Por saber que é assim e ainda que haja medidas e
iniciativas, nomeadamente ao nível da comunicação e da postura do governo face
aos problemas, deveria ser alguém muito avisado como Mário Soares o primeiro a
colocar-se do lado da razão e não da emoção. Do lado da solução e não do problema.
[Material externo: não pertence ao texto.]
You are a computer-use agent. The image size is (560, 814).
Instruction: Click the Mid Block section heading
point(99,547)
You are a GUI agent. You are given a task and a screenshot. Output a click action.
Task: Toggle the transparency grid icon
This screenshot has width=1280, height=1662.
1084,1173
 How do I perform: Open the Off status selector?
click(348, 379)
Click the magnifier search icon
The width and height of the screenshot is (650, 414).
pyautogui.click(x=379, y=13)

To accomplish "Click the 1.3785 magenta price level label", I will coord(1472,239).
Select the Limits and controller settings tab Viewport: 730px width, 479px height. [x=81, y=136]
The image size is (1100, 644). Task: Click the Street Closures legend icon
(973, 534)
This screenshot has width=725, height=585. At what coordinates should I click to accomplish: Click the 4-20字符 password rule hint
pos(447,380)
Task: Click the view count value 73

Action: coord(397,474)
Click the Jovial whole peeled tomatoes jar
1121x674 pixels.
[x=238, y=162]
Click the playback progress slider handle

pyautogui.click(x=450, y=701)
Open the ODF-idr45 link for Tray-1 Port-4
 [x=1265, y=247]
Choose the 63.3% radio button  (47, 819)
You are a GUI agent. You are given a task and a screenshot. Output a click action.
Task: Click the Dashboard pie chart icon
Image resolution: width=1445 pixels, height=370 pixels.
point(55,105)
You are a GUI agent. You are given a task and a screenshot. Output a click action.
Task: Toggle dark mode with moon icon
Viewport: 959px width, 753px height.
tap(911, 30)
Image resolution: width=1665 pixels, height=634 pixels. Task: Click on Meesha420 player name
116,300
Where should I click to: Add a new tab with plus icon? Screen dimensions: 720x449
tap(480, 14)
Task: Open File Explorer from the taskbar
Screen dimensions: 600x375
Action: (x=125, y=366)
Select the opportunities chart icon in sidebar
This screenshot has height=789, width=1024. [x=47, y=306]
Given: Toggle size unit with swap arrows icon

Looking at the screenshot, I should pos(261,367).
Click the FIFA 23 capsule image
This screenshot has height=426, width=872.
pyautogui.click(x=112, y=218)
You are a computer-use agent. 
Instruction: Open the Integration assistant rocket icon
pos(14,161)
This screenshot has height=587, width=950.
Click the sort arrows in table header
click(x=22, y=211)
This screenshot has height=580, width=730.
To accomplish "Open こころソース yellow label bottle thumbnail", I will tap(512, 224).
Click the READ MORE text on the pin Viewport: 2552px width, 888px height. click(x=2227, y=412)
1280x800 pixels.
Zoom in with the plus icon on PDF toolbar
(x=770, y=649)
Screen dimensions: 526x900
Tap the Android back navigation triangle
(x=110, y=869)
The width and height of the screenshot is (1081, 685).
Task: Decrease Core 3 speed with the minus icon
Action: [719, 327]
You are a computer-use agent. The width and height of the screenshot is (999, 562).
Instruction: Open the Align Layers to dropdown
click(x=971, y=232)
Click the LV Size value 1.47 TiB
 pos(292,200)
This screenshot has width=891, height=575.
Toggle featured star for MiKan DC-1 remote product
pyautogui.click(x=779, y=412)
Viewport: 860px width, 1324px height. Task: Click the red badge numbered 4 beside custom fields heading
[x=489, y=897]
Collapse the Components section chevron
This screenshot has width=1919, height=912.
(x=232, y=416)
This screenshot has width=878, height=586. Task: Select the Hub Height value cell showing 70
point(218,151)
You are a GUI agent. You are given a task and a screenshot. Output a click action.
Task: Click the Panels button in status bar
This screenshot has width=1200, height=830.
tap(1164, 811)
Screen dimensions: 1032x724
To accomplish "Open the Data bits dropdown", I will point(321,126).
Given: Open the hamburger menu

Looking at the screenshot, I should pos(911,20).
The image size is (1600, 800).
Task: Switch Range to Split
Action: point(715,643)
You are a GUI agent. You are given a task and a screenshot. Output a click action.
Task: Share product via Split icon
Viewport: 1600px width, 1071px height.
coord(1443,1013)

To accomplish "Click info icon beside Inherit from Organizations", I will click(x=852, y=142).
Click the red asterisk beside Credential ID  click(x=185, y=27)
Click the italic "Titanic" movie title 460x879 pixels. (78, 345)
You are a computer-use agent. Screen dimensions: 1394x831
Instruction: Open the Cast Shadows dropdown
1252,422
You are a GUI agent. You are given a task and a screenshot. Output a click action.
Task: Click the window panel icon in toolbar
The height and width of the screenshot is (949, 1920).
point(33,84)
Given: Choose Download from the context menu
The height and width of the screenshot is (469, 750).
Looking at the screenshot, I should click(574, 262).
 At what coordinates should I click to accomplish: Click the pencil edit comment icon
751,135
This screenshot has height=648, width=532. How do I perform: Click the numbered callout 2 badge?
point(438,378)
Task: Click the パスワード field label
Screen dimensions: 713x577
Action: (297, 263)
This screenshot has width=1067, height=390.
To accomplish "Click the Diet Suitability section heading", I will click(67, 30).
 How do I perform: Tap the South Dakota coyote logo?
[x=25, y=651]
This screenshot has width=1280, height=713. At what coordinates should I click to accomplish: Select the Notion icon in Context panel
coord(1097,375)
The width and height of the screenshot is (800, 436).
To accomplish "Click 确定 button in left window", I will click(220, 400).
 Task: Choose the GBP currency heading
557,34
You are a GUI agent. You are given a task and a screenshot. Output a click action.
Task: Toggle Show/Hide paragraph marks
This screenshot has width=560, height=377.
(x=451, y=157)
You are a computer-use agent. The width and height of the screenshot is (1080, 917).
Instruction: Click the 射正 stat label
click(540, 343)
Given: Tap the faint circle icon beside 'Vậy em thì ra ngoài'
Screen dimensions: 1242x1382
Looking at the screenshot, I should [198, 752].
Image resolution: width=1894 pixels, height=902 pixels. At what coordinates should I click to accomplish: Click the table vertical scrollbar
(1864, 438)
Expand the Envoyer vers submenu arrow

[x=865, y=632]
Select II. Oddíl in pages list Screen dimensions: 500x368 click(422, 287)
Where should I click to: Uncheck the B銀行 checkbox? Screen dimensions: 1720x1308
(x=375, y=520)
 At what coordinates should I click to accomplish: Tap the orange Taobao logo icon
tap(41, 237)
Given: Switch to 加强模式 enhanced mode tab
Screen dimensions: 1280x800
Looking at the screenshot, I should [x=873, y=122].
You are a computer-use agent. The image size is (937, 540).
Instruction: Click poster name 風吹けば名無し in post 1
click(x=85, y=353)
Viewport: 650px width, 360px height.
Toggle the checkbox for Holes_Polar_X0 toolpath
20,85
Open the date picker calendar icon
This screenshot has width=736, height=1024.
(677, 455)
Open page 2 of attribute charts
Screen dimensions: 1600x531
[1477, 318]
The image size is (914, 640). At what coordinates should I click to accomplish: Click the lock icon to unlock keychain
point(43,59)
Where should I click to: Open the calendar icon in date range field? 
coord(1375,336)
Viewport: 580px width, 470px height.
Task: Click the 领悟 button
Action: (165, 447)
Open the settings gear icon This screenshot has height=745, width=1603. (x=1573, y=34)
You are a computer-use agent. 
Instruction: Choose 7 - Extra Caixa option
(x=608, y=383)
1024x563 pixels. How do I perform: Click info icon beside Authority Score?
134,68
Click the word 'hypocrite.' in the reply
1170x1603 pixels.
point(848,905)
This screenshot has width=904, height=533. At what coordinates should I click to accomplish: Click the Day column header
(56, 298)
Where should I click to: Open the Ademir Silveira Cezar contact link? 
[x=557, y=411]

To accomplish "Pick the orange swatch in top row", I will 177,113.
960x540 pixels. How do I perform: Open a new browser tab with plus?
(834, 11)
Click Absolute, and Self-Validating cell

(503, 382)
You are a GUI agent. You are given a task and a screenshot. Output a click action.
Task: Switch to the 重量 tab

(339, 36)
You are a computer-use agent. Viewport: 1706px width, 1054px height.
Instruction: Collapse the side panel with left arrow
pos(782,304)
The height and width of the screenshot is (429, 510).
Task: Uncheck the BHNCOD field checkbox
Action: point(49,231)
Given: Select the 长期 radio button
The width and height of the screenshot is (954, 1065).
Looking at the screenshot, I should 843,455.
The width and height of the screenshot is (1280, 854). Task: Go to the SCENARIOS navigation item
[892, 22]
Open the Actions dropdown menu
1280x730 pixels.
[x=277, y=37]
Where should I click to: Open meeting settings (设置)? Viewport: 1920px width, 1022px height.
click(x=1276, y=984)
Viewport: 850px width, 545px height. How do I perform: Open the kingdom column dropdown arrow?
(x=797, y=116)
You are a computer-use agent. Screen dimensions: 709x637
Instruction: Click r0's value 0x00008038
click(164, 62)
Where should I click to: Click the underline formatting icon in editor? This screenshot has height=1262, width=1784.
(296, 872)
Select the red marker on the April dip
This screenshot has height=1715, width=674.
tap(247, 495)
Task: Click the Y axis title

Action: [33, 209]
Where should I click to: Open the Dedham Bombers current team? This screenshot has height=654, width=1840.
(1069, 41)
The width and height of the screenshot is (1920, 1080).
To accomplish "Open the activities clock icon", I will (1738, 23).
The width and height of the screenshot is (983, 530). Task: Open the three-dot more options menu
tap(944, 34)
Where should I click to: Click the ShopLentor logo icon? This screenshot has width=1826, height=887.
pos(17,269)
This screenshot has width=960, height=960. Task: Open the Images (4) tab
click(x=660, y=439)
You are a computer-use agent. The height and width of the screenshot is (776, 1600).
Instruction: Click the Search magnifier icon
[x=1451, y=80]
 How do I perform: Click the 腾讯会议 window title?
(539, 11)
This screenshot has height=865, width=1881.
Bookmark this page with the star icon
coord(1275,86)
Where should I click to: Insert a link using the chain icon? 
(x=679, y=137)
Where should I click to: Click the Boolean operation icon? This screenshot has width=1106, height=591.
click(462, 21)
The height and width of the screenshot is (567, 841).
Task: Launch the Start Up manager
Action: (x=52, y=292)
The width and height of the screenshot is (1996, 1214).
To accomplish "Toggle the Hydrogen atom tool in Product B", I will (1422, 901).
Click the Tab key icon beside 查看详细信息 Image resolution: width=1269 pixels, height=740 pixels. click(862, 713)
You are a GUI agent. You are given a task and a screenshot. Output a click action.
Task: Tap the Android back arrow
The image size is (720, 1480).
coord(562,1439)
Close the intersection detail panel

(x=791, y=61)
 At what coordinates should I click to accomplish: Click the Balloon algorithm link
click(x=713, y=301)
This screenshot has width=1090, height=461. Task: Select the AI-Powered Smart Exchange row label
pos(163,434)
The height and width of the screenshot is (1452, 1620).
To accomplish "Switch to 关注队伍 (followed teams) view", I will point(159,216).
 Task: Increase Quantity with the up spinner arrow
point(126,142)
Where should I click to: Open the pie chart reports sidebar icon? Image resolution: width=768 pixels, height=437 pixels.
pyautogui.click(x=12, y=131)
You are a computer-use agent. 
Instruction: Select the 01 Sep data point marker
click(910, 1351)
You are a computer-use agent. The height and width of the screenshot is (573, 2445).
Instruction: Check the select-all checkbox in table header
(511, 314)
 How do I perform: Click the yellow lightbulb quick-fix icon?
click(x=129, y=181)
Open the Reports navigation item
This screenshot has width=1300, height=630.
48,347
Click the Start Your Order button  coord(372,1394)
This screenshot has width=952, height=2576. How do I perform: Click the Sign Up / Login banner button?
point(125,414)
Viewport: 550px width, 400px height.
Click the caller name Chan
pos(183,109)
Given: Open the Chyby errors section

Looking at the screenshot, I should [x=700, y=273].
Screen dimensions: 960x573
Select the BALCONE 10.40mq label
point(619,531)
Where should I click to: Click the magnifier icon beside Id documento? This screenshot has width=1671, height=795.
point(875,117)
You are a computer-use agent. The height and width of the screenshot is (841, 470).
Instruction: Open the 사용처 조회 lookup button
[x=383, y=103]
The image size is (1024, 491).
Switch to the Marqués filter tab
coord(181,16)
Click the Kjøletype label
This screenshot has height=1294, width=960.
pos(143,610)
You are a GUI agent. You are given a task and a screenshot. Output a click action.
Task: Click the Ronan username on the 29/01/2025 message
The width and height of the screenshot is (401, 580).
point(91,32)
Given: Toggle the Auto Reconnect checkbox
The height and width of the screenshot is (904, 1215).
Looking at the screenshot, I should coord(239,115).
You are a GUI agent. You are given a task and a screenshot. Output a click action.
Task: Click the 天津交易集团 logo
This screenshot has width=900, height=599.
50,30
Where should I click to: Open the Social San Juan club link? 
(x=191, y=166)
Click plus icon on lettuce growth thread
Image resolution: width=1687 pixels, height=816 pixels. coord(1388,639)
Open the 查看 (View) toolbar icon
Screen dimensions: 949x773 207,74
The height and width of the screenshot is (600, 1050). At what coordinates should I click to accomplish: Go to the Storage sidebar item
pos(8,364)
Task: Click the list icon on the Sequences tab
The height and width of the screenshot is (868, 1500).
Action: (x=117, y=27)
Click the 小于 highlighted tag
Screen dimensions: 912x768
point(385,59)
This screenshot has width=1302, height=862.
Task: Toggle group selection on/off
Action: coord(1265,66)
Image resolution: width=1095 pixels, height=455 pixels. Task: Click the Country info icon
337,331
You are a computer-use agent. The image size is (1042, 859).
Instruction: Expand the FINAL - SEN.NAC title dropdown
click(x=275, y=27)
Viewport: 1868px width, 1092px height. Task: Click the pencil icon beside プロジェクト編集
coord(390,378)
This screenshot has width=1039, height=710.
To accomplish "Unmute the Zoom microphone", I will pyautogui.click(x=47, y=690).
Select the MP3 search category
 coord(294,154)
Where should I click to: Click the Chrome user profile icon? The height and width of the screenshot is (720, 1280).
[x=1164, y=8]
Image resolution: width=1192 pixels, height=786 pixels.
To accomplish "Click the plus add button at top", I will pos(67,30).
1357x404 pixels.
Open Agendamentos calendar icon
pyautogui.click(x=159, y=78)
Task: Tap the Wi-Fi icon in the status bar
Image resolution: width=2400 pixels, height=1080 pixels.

Não o faz por uma simples razão que está-lhe no sangue: o
combate político de derrotar quem não é da sua preferência partidária e a
vontade desmedida de protagonismo que um homem público mesmo no ocaso da vida
não consegue perder.
E isto é mau? Não. É péssimo.
Se António José Seguro viveu em Marte durante os seis
penosos anos da vigência socrática e por isso não tem relação directa com o que
aconteceu ao país, Mário Soares parece que esteve por cá mas ficou-se por um
silêncio cúmplice, quiçá como resguardo de conforto aos milhões que saiam do
Orçamento do Estado directamente para a Fundação que tem o seu nome. Numa
altura em que Portugal estava em plena roda-viva, a despesa pública aumentava
exponencialmente e o governo assinava contratos ruinosos com as PPPs, Soares
assobiava para o ar, por entre uma candidatura presidencial falhada em toda a
linha e apoiada por Sócrates e as muitas declarações públicas que fazia, anuindo
sempre com o caminho de desastre que o país estava a trilhar. Nessa altura não
estava preocupado? Será que alguma vez esteve? Está agora porquê? Está mais
consciente agora ou as transferências do Estado para as fundações deixou-o mais
alerta?
Existem hoje mais razões de preocupações do que aquelas que
haviam na década de 80 do século passado quando o FMI entrou no país e Soares
colocou os portugueses a apertar tanto o cinto até não haver mais buracos para
suster a fivela? Na minha opinião existem outras diferentes, mas o país hoje
está mais capacitado para dar a volta à situação do que estava nessa altura,
ainda que o processo esteja a ser tremendamente doloroso.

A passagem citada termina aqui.